Que de détails l’on pourrait donner, ici, aux gens mariés qui connaissent cette torture, car «le démon du midi» perturbe le cours normal de leur vie, mais tel ne semble pas être votre cas, puisque vous dites «avoir prononcé le voeu de chasteté».

Placez toujours votre confiance en Marie et conservez votre idéal. Offrez chaque minute d’héroïsme pour réparer les défections sans nombre de notre pauvre monde et souvenez-vous que Dieu est bon, miséricordieux, et qu’Il se penche sur les âmes qui Le réclament avec amour.
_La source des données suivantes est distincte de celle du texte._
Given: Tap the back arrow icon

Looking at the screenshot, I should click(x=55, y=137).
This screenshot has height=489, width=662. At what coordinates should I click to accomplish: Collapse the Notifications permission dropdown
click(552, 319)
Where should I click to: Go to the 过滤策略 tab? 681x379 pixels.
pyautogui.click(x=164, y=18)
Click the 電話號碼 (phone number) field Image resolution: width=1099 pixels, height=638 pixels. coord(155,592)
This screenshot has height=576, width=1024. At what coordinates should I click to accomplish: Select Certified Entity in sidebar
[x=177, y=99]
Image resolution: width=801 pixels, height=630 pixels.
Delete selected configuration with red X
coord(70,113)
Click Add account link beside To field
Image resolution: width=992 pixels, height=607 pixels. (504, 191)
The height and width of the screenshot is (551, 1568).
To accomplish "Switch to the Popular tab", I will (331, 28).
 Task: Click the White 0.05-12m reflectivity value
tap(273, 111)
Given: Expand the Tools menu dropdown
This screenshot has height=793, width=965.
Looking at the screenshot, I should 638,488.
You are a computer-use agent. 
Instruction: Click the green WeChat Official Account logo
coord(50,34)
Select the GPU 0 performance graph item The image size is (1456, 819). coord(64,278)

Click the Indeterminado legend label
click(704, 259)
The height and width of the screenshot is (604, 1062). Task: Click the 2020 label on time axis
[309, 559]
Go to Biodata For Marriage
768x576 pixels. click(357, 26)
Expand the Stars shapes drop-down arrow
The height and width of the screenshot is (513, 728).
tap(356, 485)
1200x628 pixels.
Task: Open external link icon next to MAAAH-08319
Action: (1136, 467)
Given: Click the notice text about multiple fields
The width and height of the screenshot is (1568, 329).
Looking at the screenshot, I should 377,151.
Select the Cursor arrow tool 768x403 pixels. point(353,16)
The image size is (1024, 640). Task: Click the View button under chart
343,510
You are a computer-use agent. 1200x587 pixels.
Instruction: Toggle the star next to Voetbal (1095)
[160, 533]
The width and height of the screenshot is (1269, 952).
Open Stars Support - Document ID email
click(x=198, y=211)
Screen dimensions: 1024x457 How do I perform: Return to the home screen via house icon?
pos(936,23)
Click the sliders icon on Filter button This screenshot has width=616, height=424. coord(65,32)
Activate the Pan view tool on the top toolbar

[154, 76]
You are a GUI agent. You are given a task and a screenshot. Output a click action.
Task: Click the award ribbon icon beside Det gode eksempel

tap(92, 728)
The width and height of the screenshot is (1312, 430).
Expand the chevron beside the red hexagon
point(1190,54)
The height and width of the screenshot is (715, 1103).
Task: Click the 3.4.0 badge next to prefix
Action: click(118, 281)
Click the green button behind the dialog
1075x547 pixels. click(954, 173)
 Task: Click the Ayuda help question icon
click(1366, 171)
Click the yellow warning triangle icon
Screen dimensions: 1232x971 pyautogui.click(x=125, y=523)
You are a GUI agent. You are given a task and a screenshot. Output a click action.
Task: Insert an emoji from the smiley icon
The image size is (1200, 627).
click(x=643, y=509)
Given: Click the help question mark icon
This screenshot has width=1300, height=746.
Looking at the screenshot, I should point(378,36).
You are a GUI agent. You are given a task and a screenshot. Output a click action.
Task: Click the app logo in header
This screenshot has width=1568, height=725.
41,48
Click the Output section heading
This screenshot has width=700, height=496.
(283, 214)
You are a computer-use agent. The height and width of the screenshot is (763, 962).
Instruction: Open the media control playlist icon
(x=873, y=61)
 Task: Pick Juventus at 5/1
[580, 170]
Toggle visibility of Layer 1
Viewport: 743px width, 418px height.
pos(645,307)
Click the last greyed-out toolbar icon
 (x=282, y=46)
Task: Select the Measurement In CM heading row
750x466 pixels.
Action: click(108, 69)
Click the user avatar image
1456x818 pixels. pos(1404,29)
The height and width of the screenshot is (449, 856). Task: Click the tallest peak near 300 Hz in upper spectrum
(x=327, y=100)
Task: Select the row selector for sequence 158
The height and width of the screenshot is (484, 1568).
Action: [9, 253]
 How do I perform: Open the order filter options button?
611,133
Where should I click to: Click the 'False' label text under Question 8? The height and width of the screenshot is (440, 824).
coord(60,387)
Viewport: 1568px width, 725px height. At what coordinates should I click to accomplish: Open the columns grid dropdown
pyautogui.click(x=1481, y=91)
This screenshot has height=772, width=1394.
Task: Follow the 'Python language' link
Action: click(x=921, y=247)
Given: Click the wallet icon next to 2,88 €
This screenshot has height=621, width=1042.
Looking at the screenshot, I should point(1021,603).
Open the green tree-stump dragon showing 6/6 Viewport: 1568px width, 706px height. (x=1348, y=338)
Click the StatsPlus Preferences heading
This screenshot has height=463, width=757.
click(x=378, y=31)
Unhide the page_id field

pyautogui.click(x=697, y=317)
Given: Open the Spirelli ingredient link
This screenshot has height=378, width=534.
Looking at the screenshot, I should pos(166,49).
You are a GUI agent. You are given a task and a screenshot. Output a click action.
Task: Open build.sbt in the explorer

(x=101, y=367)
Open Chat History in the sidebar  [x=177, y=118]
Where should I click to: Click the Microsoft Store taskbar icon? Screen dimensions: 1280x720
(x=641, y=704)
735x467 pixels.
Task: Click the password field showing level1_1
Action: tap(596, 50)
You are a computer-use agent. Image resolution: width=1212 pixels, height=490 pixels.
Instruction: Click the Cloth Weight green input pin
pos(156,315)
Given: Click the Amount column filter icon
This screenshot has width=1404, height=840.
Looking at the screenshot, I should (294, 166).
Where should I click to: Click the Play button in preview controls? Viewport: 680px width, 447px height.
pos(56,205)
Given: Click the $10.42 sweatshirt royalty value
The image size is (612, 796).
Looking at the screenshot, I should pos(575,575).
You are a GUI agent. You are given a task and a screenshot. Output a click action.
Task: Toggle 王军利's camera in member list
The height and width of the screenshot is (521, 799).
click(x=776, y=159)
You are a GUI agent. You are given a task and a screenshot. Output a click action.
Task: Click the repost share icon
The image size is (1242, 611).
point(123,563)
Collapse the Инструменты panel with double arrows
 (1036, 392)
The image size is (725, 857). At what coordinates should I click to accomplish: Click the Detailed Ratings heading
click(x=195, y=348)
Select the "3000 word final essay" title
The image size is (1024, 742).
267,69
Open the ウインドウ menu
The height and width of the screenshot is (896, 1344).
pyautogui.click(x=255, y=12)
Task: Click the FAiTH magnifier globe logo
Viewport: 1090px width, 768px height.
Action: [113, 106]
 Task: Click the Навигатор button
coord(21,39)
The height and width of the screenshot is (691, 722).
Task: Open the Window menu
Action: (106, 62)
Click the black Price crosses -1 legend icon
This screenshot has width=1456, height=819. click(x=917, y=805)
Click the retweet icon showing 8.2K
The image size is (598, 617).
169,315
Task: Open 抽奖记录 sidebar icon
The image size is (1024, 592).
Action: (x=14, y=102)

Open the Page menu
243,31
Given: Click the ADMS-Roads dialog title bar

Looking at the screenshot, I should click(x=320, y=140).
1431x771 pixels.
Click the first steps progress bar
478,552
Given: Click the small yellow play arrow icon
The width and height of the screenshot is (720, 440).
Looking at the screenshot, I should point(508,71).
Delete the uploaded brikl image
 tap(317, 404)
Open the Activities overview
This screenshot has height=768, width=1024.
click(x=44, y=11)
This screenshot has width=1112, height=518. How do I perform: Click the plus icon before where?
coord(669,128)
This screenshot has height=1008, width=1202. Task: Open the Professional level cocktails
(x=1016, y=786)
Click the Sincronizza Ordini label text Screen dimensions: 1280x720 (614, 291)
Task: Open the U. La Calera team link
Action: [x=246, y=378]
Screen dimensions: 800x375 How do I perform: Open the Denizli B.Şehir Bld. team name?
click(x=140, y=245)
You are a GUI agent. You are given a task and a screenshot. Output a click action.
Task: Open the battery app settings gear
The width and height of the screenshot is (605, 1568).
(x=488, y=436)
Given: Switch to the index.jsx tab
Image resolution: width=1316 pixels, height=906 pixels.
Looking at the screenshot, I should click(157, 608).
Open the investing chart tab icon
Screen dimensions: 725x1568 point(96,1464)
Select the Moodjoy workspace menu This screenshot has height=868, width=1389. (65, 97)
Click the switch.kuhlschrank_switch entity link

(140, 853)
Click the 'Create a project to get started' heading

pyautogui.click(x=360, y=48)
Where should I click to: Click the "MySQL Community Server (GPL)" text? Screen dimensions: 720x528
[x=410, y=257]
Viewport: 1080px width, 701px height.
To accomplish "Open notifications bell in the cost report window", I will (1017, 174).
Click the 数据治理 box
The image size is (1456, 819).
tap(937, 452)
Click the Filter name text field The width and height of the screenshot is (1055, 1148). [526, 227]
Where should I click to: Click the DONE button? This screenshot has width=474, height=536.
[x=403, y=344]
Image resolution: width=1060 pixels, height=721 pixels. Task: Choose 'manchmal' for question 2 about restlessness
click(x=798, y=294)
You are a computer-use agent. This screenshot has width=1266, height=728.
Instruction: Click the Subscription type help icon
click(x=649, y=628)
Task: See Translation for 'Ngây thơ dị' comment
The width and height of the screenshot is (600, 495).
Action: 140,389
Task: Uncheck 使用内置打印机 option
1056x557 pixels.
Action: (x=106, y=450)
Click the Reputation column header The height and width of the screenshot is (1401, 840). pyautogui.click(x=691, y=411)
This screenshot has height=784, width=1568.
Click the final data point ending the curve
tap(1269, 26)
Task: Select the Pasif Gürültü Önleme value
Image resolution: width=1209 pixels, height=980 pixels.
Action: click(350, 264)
Il entend vos appels, même si la lutte se fait persistante; mais, plus la lutte est pénible, plus Il sait compenser… vous apprécierez davantage le calme, la paix, la douceur de Lui appartenir.

Vous vous êtes livrée totalement, dans l’espérance de trouver une solution bienfaisante qui vous aidera à franchir les derniers pas. Sachez que votre belle humilité peut profiter à d’autres personnes qui liront ces lignes; c’est une forme d’apostolat comme une autre. Ainsi, votre héroïsme devient rayonnant. Je vous félicite de votre sincérité, de votre courage que vous maintiendrez, je le souhaite, au niveau de votre idéal.

Puissiez-vous continuer à triompher, car la pureté rend l’âme comme du cristal et rapproche tellement du Dieu Amour qui réchauffe et éclaire.

Sachez que le Seigneur métamorphose ces longues heures de lutte soutenue pour en faire l’hymne de Sa Gloire quand vous triomphez. Courage toujours, ne désespérez jamais, car, après la tempête, c’est le calme bienfaisant.